In the face of such a situation, the parental pitface takes on a craggy, crumbly aspect. One has visions of a bright child re-doing his CM2 year. The shame of it, and the devastating effect it would have on him would be truly appalling. We can, however, use such results as a wake-up call. He is obviously not doing what he is supposed to do, or not enough, and must keep his brain switched on at all times. He told me he has test nerves, which is normal, but he'll just have to deal with this. We all have to. I told him he must consider tests as an opportunity to show what he knows, not fear what he doesn't know.
With some questions, he didn't answer the question fully and lost stupid points because of this. It happens to everyone, but if he can get to grips with this simple action, he'll already be doing much better. Other questions paralysed him because he couldn't remember the lesson, but if he had thought logically and used his common sense, he could have answered a number of questions anyway.
Luckily we had our NG come round to reinforce what I said to him - it's amazing how one's children really don't believe what you tell them, and to give him tips on dealing with his father who is going to go ballistic this weekend. He is one of those who insists his child is top of the class willy nilly, which is a pointless demand. He should be doing his best, that is the most one can insist on.
So, this afternoon, we sat down and went through some of the worst questions.
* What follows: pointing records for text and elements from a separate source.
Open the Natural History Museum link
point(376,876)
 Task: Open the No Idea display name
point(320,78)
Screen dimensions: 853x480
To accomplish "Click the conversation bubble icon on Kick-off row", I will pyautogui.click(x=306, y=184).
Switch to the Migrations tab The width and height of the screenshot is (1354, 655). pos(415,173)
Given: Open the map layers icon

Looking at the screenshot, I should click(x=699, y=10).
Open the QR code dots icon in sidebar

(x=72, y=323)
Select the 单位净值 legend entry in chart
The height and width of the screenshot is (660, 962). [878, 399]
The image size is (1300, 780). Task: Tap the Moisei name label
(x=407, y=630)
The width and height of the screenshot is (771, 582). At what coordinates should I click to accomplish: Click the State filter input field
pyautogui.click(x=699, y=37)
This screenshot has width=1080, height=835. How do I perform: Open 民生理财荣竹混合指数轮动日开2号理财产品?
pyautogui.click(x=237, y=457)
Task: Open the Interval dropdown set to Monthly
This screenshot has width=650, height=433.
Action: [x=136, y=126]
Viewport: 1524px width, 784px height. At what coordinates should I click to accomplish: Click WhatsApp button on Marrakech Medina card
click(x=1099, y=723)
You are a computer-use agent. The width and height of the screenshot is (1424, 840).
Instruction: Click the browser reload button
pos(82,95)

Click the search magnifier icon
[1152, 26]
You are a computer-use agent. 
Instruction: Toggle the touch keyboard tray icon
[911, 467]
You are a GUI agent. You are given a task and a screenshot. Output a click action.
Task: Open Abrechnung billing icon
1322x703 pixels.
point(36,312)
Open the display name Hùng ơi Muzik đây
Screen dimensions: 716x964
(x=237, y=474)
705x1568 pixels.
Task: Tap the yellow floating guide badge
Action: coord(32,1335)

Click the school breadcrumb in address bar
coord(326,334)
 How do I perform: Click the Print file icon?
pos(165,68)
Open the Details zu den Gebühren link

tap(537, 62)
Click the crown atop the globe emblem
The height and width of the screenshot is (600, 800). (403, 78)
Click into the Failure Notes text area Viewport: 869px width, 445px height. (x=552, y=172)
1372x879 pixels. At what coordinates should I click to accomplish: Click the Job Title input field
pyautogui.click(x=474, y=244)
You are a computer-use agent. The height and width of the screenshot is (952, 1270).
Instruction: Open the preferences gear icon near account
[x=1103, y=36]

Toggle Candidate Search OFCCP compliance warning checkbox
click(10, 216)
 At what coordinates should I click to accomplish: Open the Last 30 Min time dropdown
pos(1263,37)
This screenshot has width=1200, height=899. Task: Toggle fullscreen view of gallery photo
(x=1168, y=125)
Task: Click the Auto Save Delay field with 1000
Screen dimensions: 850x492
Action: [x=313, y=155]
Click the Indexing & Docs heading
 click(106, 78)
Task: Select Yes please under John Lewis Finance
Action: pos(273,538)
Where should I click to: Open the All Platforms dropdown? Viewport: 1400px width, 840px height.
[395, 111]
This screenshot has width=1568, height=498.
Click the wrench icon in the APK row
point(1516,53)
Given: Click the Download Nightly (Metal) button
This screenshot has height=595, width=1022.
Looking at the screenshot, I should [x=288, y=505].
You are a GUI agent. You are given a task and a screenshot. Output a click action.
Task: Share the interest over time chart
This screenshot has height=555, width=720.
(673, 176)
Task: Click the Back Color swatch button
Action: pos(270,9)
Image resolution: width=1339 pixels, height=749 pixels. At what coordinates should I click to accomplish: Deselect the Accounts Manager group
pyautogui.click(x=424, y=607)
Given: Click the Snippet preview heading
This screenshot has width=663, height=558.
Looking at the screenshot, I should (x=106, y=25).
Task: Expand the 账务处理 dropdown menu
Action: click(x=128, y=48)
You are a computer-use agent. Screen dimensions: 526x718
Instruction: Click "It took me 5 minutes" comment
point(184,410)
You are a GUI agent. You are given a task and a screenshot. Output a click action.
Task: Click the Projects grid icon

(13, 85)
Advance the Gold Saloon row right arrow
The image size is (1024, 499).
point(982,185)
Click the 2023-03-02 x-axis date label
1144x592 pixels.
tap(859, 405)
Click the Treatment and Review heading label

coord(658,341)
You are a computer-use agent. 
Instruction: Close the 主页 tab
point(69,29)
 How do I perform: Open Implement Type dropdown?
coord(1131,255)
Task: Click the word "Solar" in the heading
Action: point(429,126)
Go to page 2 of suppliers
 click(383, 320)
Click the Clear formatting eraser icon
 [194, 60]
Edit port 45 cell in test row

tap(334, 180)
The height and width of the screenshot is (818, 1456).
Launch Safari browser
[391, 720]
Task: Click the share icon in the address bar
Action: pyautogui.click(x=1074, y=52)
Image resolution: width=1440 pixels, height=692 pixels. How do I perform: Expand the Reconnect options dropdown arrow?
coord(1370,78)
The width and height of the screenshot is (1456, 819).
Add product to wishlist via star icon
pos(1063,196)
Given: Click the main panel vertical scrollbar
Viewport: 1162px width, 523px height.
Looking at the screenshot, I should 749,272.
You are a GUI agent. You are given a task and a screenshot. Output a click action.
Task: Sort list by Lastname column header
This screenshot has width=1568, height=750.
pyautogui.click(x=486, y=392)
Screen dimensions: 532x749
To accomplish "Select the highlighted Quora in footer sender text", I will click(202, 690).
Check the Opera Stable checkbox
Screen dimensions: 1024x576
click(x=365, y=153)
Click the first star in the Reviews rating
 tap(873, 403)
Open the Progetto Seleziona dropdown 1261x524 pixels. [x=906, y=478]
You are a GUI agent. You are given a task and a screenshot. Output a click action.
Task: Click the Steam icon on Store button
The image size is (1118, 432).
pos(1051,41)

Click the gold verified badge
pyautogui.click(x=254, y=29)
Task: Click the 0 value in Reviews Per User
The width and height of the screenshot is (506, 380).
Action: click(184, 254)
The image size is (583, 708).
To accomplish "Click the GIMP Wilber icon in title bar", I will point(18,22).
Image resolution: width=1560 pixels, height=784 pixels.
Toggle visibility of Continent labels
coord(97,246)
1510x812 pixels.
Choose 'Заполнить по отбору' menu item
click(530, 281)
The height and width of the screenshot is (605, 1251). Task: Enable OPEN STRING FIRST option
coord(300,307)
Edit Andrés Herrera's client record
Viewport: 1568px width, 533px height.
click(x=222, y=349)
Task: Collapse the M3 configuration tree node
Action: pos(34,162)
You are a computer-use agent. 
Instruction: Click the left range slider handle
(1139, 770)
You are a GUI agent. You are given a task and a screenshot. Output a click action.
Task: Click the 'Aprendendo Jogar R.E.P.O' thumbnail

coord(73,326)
It struck me that he's an intellectual butterfly flitting around the questions, and losing interest if he doesn't understand immediately. He lacks a methodological approach and determination to get to the answer. Put him on a video game and work out strategy, problem-solving etc. and he'll sit at it for ages, but 'irrelevent' questions provoke no interest and no desire to get to the solution.
We'll get there if it kills us, however!